_TO-DO LIST_
• 1. Do these statements agree with the America's Cup article? Answer yes or no for each and quote the deciding words. (a) The 2013 courses are the first time the races have been sailed in-shore. (b) Honey says the goal is for the technology to be the center of attention. (c) Honey was hired to navigate Sayonara in the same year he left Sportvision.
• 2. Can you go on with the America's Cup article from where it stops?

_TEXT EXCERPT_
★ ★ ★
Stan Honey, Director of Technology for the 2013 America's Cup, talks about the inner-workings of the control room before a media preview event of the America's Cup Park facilities in San Francisco on June 27, 2013.

YouTube, mobile applications, and the tech wizardry of veteran sailor Stan Honey are out to make America's Cup yacht racing as thrilling a spectator sport as Formula One.

Along with sailing 'in-shore' for the first time ever along courses on the picturesque San Francisco Bay, a sophisticated network of cameras, sensors and computers will make it simple to understand tactics playing out on the water.

"The venue is spectacular with the city and the Golden Gate Bridge; the boats are stunning in terms of speed and size, and then there is the technology," Honey said while taking AFP into America's Cup control rooms.

"The objective is for the technology to stay out of the way and yet allow the sport to be much more easily grasped."

It has been 15 years since Honey co-founded Sportvision, a company based on technology he developed to show television viewers the paths of hockey pucks, baseballs, and race cars, and US football first-down lines in real time.

Honey, who has sailed professionally since he graduated college decades ago, left Sportvision in 2004 to sail full time and was hired to navigate Larry Ellison's racing yacht Sayonara a year later.
★ ★ ★
_Entries for locating text and elements_
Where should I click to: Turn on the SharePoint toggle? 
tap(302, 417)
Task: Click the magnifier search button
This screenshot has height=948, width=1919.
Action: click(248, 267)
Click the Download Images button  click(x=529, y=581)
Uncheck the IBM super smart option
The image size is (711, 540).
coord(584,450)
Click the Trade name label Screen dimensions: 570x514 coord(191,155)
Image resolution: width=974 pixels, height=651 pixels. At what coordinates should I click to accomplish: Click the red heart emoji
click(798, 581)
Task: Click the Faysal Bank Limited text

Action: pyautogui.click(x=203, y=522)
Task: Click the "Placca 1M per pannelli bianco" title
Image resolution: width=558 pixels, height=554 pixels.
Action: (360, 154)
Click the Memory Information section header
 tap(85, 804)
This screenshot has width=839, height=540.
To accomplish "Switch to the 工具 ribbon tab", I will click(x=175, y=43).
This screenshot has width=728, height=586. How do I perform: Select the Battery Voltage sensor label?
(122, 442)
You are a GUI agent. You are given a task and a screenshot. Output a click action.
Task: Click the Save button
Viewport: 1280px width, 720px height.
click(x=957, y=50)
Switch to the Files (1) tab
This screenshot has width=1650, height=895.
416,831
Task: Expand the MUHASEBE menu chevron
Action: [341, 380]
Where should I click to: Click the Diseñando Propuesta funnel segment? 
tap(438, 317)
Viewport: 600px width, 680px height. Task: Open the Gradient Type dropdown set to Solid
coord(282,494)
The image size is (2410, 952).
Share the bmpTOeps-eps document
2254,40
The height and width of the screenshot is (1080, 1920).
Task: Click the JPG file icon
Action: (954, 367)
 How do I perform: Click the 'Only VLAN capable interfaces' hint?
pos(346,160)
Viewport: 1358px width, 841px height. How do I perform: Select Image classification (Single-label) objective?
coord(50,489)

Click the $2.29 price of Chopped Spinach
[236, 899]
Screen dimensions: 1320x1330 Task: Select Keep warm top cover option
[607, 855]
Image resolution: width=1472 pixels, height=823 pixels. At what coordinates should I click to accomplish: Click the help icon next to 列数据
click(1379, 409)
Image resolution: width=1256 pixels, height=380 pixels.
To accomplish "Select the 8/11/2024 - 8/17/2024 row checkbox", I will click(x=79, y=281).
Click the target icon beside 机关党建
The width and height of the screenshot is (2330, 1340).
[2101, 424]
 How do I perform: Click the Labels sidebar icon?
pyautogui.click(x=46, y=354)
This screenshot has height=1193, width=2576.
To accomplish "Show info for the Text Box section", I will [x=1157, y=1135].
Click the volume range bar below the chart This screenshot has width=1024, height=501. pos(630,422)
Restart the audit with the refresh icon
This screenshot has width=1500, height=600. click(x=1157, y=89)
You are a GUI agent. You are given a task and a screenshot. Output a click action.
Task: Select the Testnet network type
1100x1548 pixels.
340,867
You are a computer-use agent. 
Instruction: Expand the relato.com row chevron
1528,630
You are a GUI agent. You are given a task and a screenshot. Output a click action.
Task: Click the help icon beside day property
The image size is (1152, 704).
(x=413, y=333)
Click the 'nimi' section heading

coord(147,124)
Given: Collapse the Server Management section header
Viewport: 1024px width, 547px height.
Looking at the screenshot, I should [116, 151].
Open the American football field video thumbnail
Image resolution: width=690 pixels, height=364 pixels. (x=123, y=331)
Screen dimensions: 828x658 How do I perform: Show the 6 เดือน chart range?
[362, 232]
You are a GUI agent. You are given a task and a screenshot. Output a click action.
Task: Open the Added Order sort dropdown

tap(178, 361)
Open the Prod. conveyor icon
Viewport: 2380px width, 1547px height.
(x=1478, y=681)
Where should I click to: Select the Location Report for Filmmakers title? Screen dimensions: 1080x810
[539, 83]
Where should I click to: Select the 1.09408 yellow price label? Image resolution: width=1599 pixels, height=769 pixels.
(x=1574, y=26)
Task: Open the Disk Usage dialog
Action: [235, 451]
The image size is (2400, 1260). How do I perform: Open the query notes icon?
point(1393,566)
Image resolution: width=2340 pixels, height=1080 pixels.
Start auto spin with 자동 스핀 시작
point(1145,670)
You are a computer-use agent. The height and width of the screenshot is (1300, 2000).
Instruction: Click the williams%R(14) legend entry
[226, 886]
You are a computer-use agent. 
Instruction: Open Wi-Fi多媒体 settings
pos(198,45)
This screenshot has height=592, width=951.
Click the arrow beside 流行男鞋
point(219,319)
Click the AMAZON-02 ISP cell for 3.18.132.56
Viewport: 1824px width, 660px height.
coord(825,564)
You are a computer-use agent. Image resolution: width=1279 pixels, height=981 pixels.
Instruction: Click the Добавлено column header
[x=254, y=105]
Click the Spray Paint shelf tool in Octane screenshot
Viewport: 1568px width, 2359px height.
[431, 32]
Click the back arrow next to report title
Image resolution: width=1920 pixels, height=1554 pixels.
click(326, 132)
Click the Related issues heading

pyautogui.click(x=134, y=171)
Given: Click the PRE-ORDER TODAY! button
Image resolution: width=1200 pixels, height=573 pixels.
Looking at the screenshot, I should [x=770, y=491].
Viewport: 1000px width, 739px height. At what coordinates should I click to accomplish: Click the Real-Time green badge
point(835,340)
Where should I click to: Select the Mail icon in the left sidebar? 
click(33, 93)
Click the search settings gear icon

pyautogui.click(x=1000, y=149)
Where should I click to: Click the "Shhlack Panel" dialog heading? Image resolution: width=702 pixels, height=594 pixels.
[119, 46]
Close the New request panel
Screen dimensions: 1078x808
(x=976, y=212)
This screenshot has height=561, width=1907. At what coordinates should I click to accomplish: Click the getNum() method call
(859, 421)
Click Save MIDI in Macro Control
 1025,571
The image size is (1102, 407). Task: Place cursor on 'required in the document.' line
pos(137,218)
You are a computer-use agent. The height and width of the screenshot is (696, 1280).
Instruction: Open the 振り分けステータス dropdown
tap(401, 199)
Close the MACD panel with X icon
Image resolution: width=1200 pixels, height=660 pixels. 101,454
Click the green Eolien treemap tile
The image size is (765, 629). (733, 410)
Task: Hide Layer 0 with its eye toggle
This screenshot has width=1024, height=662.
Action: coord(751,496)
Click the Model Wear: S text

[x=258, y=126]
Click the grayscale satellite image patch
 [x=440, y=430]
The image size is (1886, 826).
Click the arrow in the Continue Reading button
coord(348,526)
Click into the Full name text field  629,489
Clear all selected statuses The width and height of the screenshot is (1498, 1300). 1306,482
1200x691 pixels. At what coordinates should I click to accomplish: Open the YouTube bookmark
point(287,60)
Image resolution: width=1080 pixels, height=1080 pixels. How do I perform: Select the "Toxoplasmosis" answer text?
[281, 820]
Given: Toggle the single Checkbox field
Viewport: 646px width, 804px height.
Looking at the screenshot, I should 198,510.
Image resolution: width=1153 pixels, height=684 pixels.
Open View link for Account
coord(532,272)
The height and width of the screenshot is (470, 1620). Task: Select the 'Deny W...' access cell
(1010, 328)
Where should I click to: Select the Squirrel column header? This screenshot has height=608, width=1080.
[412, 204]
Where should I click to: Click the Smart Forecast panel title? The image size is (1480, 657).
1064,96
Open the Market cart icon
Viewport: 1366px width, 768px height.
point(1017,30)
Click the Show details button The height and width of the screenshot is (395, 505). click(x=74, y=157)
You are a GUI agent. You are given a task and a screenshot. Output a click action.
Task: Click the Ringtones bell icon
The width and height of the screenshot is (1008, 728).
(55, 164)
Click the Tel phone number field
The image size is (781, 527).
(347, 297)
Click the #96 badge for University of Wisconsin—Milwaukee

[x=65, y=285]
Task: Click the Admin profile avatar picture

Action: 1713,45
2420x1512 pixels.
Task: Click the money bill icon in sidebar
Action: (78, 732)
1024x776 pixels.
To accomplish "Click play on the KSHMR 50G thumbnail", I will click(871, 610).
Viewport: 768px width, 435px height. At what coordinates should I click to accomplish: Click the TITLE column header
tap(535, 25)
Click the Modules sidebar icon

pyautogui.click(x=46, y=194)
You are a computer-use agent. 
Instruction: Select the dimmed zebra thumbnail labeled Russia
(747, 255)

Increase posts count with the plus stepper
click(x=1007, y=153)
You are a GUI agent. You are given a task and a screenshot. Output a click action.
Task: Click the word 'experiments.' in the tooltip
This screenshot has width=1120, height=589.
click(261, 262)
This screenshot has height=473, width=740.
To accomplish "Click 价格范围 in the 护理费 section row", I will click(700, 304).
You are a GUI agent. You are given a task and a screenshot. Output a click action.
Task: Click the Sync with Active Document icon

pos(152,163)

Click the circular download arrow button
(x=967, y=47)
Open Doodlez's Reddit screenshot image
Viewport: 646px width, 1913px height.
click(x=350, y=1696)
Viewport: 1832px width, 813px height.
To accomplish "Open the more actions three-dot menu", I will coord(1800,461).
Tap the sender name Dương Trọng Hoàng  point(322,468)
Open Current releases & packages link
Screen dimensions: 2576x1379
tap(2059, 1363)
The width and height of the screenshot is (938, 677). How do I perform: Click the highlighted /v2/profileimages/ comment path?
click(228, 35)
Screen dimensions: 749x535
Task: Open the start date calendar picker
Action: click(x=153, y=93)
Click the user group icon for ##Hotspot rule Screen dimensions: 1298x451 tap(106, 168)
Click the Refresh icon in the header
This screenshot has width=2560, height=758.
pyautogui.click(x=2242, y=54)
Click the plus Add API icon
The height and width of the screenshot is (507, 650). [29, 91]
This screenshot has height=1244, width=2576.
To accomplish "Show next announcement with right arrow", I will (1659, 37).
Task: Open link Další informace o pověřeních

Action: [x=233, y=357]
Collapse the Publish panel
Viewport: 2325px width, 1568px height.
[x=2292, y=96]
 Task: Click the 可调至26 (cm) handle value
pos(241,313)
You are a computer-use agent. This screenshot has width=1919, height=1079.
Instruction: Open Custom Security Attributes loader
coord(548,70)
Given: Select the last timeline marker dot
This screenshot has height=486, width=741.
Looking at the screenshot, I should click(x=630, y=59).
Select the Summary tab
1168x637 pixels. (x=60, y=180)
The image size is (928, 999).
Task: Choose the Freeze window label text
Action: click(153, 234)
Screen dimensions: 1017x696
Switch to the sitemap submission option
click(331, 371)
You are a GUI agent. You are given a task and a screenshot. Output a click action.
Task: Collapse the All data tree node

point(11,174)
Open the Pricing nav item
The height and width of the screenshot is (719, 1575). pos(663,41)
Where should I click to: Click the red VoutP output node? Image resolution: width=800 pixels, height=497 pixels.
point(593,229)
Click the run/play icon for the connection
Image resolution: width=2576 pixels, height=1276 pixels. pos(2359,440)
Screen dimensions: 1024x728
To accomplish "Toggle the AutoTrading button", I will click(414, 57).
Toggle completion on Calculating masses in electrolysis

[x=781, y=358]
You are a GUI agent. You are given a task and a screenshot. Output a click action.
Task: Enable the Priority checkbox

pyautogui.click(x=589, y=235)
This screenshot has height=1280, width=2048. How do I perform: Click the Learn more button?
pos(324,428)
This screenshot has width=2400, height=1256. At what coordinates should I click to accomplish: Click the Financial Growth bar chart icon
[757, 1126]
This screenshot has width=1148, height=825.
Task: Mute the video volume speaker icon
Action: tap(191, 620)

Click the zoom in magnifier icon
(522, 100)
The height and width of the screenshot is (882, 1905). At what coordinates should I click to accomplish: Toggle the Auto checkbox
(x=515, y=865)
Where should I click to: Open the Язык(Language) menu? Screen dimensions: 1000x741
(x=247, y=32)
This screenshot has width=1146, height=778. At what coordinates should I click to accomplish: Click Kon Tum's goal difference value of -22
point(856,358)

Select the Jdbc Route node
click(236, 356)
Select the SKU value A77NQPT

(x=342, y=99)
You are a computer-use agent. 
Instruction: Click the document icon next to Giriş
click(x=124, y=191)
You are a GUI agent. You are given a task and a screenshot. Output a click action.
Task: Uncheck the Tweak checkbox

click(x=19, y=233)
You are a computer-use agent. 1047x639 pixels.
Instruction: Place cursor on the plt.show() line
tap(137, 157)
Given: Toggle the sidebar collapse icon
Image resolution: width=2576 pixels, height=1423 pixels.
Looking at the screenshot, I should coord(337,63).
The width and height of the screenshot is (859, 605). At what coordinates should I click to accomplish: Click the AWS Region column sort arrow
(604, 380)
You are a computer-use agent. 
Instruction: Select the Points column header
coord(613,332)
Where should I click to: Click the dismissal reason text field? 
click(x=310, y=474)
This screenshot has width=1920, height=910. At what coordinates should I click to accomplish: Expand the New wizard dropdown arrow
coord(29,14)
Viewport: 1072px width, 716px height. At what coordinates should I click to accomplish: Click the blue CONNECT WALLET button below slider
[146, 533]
★ ★ ★
_ANSWERS TO EACH TASK_
• 1.
(a) Yes: "sailing 'in-shore' for the first time ever along courses on the picturesque San Francisco Bay"
(b) No: "The objective is for the technology to stay out of the way and yet allow the sport to be much more easily grasped."
(c) No: "left Sportvision in 2004 to sail full time and was hired to navigate Larry Ellison's racing yacht Sayonara a year later"

• 2.
But in 2010 after the billionaire yachtsman's boat won the America's Cup, he pulled Honey back into engineering.

"I mentioned to Larry what we were doing" with technology being used to enhance live sports feeds with graphics "and that sailing would be the perfect sport for it because there is a ton of stuff that is important and hard to see," Honey said.

Ellison was intent on making the 34th America's Cup in San Francisco a television-friendly event with spectator appeal beyond die-hard sailors.

Honey and his team wove cameras and sensors on catamarans, marker buoys, and a helicopter into a network for precisely tracking boats.

Data is shared between devices and with computers on shore, where real-time graphics in the form of lines on water are added to video to show boundaries; who is winning, and tactics being used by crews.

"Then it becomes easy to understand, and you give commentators a tool to tell a story," Honey said.

The team began testing the video graphics system in races in early 2010 and, in one case, it worked so well that viewers criticized the event for polluting water by putting colored trails behind the boats.

"We were flattered," Honey said.

— 'On board with the crew' —

Each AC72 catamaran competing in the Cup is fitted with six high-definition cameras remotely controlled from an operations room on shore

Crew members wear microphones, and additional microphones capture sounds such as winches being turned and water hitting hulls.

"We have had a mantra from when we first started: to present the sport from the inside out," said Cup television production executive Denis Harvey.

"As a viewer, we are taking you on board with the crew," he continued. "We see it as part of humanizing it and getting the viewer to see that it is pretty cool."

Cup umpires also get the benefit of using the boat-tracking technology and helicopter overhead view to make calls instead of having to rely solely on what is seen from chase boats.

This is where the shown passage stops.